We can get superior performance with a hybrid compression technique that uses both uncompressed bitmaps and packed arrays inside a two-level tree. An instance of this technique, Roaring, has been adopted by several production platforms (e.g., Apache Lucene/Solr/Elastic, Apache Spark, eBay's Apache Kylin and Metamarkets' Druid).
Overall, our implementation of Roaring can be several times faster (up to two orders of magnitude) than the implementations of traditional RLE-based alternatives (WAH, Concise, EWAH) while compressing better. We review the design choices and optimizations that make these good results possible.
One interesting feature of this work is that it has been out in the open from the start. Roaring bitmaps is the result of a far ranging collaborative effort. We believed that it played a role in its success.

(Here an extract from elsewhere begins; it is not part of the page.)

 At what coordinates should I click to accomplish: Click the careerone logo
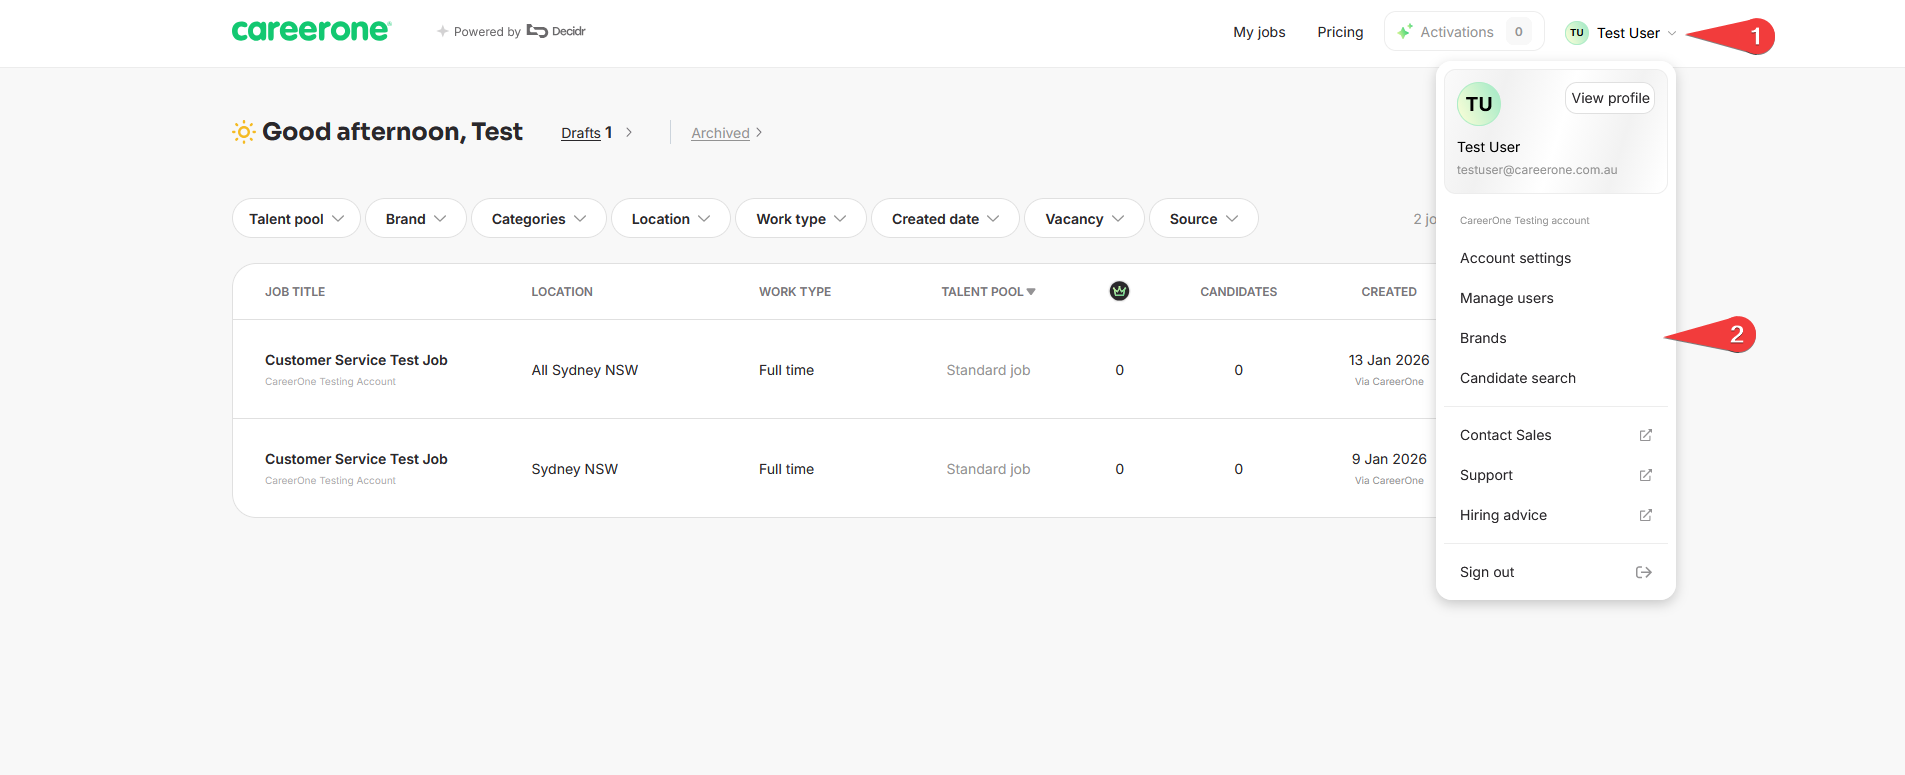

If time allows, ongoing and future development efforts will be discussed.
About the speaker
Daniel Lemire is a computer science professor at the Université du Québec. He has also been a research officer at the National Research Council of Canada and an entrepreneur. He has written over 45 peer-reviewed publications, including more than 25 journal articles. He has held competitive research grants for the last 15 years. He has been an expert on several committees with funding agencies (NSERC and FQRNT). He has served as program committee member on leading computer science conferences (e.g., ACM CIKM, ACM WSDM, ACM SIGIR, ACM RecSys). His research interests include databases, information retrieval and high-performance programming. He blogs regularly on computer science at http://lemire.me/blog/.
Samy Chambi, Daniel Lemire, Owen Kaser, Robert Godin, Better bitmap performance with Roaring bitmaps, Software: Practice and Experience (to appear) http://onlinelibrary.wiley.com/doi/10.1002/spe.2325/abstract (available from the publisher under open access)
Daniel Lemire, Gregory Ssi-Yan-Kai, Owen Kaser, Consistently faster and smaller compressed bitmaps with Roaring (working paper)